With fresh ingredients on hand a quick dinner is easy. For this one I had cooked black beans, tomatillo, garlic, onion, tomato and herbs. Start to finish, 10 minutes. The most labor intensive bit is chopping the onion and getting it sauteed. If you have leftover guacamole it’s an easy add on; leftover rice is equally nice, but don’t be ashamed of scooping these tasty beans out of the bowl with a piece of bread or even a few baked tortilla chips. Can’t go wrong. The great news in this meal is that you control the heat of the spices and the level of sodium. Have fun cooking!
Quick Black Beans with Fresh Tomatillo and Green Pepper Sauce
2 cups cooked black beans, leftover homemade beans are best, but canned are quick and easy
1 onion, diced and sauteed until golden and sweet
½ tsp ground chipotle pepper
4 fresh tomatillos
2 cloves garlic, peeled
1 handful cilantro
½ of a lime, juiced
1 squirt saracha (to taste)
1 green pepper, seeds removed
To prep the black beans: Combine your sautéed onions and black beans in a sauce pan (or in the pan you sautéed your onions). Sprinkle chipotle over top and stir. Warm through.
To prep the Tomatillo and Green Pepper Sauce: Add everything into your Vitamix or food processor.
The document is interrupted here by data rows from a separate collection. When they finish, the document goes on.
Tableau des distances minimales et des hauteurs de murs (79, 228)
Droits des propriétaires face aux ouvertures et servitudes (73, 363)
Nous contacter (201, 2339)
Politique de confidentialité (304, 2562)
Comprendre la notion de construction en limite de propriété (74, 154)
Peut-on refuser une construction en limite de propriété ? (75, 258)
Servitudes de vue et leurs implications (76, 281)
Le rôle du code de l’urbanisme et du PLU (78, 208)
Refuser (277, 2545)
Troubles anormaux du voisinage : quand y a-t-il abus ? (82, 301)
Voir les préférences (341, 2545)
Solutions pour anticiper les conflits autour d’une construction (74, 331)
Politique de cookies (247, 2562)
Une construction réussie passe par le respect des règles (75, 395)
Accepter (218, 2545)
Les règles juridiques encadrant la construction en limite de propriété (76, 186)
Whiz until you have a sauce that is pretty well pureed… this takes about 10 seconds when I use the Vitamix. The sauce isn’t totally liquid but isn’t chunky like salsa.
Note: If tomatillos are new to you there are only a few things you really need to know. First, when buying tomatillos you’re looking for plump, firm produce that fills the papery skins. Second, the papery skin is basically stuck to the fruit underneath it. You need to peel the skin off and then wash the fruit in cool water to remove the tacky film. No other peeling is necessary. Tomatillos are great raw, boiled and roasted. You really can’t go wrong!